Extracted records:

= Beginning of Section =

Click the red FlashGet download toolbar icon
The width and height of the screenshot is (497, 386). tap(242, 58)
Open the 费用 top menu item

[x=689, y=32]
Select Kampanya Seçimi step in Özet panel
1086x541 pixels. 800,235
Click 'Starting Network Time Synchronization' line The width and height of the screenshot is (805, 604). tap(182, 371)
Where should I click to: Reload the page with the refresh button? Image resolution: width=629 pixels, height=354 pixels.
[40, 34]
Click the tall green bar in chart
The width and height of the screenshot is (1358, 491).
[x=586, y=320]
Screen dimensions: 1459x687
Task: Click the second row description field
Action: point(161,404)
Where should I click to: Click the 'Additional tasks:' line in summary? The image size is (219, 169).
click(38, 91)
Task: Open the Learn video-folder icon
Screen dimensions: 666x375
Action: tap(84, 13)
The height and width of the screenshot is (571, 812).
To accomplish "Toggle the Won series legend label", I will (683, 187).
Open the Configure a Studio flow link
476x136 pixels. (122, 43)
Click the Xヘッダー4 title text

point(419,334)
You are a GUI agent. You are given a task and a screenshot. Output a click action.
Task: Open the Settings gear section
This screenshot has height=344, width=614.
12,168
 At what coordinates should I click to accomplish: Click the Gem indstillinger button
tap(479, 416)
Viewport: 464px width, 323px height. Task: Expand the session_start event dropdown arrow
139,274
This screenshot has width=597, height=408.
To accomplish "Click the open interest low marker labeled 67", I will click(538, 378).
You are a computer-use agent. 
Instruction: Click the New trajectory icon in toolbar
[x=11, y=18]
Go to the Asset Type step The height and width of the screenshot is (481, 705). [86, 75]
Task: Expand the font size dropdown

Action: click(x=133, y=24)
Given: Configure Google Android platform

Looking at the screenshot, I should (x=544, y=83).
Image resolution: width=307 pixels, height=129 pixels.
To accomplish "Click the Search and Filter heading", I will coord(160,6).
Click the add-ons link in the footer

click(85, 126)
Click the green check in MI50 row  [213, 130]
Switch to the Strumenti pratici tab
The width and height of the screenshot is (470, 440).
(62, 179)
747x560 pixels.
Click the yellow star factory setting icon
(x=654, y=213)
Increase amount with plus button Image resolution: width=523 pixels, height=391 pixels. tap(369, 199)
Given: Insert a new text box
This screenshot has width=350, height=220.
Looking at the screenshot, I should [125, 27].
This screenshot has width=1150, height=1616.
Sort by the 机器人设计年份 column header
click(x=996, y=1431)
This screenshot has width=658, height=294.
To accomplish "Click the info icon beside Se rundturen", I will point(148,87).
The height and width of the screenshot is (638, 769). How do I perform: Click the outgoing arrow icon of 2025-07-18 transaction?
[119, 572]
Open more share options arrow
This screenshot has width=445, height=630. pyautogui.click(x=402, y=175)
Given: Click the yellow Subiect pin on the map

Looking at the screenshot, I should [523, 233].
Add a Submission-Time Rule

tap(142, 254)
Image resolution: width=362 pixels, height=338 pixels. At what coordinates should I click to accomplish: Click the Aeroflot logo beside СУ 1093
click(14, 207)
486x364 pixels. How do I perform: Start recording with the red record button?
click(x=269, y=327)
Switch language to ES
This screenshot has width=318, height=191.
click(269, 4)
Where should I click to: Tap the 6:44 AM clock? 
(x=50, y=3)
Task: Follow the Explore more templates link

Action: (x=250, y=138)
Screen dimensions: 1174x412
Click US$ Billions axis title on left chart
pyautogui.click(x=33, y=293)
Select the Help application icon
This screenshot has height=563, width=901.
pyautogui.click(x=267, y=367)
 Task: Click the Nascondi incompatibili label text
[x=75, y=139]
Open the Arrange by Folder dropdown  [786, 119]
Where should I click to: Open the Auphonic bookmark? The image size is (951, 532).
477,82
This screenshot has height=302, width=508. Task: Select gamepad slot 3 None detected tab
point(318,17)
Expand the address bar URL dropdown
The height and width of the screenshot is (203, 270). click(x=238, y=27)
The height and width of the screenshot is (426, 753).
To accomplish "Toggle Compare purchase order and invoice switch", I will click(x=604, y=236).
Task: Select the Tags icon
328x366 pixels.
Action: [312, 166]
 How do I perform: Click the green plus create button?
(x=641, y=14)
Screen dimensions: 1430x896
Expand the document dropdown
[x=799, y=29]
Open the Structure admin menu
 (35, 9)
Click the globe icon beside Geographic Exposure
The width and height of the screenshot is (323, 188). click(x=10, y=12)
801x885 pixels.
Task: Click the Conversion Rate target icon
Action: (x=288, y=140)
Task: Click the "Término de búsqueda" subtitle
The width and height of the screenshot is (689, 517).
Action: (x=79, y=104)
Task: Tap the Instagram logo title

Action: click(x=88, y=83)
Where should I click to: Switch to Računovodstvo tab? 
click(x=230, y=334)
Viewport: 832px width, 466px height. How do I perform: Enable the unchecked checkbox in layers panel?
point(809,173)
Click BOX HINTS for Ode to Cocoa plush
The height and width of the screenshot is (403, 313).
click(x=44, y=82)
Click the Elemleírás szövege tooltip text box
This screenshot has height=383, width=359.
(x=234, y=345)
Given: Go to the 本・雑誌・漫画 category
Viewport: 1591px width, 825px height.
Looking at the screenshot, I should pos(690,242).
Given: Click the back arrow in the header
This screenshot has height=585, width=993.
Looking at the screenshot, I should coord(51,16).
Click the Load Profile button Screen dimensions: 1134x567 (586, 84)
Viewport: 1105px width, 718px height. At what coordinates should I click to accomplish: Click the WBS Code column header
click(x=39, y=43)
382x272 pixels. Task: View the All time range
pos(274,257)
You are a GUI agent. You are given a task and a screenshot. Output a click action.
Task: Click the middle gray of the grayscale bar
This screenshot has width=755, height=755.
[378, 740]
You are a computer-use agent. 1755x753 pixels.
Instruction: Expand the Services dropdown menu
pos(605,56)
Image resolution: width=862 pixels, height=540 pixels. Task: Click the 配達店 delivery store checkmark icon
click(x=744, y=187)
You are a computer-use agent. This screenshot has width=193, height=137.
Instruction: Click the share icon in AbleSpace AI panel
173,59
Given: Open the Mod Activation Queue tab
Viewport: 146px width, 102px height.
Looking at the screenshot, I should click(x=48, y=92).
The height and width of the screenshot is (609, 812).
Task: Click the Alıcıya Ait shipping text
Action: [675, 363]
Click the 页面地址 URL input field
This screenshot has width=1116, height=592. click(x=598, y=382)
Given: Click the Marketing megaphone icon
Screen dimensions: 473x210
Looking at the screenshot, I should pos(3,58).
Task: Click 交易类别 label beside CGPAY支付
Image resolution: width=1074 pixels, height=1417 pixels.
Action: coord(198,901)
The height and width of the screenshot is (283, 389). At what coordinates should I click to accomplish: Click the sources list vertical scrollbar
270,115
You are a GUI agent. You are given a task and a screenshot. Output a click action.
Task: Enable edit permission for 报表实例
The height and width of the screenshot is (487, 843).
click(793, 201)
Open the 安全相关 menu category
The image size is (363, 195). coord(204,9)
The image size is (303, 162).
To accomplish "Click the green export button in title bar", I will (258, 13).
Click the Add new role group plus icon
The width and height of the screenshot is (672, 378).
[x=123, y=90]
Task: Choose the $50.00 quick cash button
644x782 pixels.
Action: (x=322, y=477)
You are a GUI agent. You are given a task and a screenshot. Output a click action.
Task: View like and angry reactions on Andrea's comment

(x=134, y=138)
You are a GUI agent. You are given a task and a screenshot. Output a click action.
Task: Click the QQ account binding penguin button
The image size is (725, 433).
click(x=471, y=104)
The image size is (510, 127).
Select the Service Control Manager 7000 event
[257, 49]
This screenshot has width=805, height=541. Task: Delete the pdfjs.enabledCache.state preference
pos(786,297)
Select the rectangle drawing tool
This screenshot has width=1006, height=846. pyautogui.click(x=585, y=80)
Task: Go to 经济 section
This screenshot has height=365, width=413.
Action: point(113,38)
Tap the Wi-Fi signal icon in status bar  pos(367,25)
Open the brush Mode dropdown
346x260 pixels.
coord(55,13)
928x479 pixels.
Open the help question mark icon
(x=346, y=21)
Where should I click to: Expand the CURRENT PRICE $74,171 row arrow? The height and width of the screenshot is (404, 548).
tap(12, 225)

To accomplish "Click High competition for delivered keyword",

= End of Section =

** Your objective **
Could you return exactly the lines above from the line with "Open the 安全相关 menu category" to the line with "Task: Choose the $50.00 quick cash button", both included, and nothing else?

** Solution for this exercise **
Open the 安全相关 menu category
The image size is (363, 195). coord(204,9)
The image size is (303, 162).
To accomplish "Click the green export button in title bar", I will (258, 13).
Click the Add new role group plus icon
The width and height of the screenshot is (672, 378).
[x=123, y=90]
Task: Choose the $50.00 quick cash button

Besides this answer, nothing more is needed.